Getting the whole team on the same page instantaneously
Some significant resource(s) are down but the information is buried under thousands of alarm. Operation team members jump on a conference call, everyone on the call is looking at a different slice of the operations data surface, and chaos breaks out as the team tries to desperately, and as quickly as possible, workout where to even begin triage. Worse still, 10, 20, 30+ minutes may be wasted triaging the wrong issues/ratholes. Imagine if there was a tool that could correlate across all operations information, and tell all team members, immediately, where to start the triage and eliminate chaos and wasted time? Now there is.
Any Data Correlation
One of the reasons why so many people should jump on a conference call is because the reasons for outages and performance degradation are so varied. There is no way of knowing a priori what information is going to be the golden nugget that creates the ah ha moment for an anomaly.

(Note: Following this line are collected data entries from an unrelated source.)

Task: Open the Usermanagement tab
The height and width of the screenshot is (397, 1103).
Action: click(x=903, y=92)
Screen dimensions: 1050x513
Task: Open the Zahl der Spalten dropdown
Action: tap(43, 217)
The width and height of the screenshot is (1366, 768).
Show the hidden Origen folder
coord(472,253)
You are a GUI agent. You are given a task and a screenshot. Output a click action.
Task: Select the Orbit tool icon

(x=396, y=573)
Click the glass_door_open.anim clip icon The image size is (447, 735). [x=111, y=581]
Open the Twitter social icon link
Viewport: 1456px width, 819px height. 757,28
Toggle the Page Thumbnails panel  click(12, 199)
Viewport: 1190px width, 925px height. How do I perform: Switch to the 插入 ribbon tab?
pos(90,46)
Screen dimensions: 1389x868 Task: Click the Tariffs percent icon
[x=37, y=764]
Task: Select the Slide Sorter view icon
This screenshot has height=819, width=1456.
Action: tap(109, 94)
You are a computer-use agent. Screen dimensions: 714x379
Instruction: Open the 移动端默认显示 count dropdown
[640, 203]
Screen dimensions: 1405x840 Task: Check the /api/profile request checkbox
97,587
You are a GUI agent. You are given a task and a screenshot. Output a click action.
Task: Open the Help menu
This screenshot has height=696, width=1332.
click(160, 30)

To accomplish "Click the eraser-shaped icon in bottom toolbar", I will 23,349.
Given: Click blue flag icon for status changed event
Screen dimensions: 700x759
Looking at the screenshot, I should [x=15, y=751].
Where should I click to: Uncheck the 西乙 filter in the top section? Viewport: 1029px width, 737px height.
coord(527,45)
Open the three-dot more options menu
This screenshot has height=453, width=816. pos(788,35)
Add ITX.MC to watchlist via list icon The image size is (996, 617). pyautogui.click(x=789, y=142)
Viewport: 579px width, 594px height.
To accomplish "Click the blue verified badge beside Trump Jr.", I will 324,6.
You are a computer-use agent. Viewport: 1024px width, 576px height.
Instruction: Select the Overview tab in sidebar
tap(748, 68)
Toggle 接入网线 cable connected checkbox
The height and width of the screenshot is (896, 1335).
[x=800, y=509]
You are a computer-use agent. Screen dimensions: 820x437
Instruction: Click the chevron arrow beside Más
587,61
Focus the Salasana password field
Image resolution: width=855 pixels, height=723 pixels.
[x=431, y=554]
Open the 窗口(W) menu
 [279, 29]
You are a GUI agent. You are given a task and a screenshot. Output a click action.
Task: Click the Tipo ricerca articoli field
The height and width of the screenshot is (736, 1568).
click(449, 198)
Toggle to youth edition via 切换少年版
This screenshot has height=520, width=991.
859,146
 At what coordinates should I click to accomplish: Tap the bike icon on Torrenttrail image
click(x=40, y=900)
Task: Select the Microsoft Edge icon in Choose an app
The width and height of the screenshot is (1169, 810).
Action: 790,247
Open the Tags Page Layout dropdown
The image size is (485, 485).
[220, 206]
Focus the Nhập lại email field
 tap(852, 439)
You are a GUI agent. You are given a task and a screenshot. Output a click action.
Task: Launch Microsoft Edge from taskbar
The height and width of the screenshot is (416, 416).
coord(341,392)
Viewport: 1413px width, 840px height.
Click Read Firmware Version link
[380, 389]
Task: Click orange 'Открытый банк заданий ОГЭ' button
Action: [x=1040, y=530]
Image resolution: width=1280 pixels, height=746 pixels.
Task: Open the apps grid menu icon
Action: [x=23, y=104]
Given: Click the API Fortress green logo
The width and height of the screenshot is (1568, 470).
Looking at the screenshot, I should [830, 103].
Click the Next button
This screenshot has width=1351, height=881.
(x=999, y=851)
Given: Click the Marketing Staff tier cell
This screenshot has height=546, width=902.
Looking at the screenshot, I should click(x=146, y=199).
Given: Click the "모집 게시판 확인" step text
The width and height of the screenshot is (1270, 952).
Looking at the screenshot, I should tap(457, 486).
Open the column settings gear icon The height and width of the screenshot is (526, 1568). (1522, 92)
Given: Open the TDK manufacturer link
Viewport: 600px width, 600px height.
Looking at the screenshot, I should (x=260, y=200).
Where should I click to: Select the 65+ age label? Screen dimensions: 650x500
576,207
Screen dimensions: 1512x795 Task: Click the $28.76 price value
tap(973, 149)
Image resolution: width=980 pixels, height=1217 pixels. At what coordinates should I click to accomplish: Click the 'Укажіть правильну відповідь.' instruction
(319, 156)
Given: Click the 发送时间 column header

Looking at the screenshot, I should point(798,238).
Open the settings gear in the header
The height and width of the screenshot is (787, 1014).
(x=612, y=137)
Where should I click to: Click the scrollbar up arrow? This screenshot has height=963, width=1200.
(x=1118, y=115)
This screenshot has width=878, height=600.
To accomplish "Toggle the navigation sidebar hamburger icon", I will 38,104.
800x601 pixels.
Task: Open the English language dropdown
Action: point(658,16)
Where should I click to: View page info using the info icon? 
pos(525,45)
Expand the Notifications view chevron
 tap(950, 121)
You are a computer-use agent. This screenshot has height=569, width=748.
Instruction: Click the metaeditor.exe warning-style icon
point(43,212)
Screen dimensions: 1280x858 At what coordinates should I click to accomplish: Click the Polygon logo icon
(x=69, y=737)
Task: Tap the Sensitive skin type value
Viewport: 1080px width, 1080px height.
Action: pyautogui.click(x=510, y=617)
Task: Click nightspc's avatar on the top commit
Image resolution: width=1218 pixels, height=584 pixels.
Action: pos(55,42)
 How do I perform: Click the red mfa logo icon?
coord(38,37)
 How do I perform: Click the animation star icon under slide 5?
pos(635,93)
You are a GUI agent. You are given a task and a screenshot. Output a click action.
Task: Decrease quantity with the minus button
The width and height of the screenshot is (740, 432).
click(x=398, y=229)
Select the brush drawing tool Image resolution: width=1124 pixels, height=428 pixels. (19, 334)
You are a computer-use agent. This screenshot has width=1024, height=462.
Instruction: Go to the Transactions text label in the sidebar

Tools that are designed top to bottom with inherent assumptions about a specific source and/or type of data, may be great point diagnostic tools, However, they fail to provide insight when the type of data / diagnostic they specialize in, does not provide insights about the anomaly an operations team is experiencing.
A new generation of tool is now available, the Any Data AIOps tool that can ingest configurations, alarms, metrics, events, logs, inventory, and use case specific context. Operations information is correlated across previously siloed data/tools, connecting the dots, pointing operations teams in the direction of where triage should begin. This tool does not replace experienced and skilled operations teams, it gets them to the triage starting line much faster, saving tens of minutes to hours of pre-triage time across many team members, and across service downtime.
A Platform and a Tool
While we described the above as a new generation of tools, properly architected, they are actually powerful platforms.The power of these platforms comes from being data, cloud, and screen agnostic.
The platform design does not assume any one data type, and easily processes time series data, event data, metrics, text-based data, or any other data. This enables all operations data to be centrally analyzed and correlated, connecting the dots, and allowing insights to emerge across the entire operations data surface.
Being truly cloud agnostic means not relying on any proprietary cloud platform APIs or services. With this flexibility and portability, the platform can easily port to any public, private or hybrid cloud environment. Cloud agnostic is different from cloud native. Cloud native might be specific to one cloud implementation whereas cloud agnostic can execute in any cloud environment.
A post-pandemic world has changed work realities. While people are returning to some workplace offices, now more than ever, it is important to have operations intelligence available to skilled and experienced employees, whether they are sitting in front of a large monitor, or working on a laptop, tablet, or smartphone, and regardless of whether they are at work, home, or mobile.
Eliminating Chaos and Wasted Time
Instead of 5,10,50 or more people getting on a conference call, now all team members can see analysis and correlations across the entire operations data surface, regardless of what device they are using, and see where triage needs to begin. The optimal experts can be allocated to the most productive investigation, dramatically reducing team member time, mean time to detect (MTTD), mean time to repair (MTTR), and network downtime. Team members are more productive, and network service users are less impacted.
Tools that only examine one type of data, or a limited number of data types may be good triage tools, but they cannot identify anomalies in the operations data surface that they do not have visibility to. Any data AIOps platforms that can ride the entire operations data wave can connect the dots and quickly identify where triage should begin much better than existing tools, and faster than team members doing this manually, while under the stress of network downtime and/or performance degradation.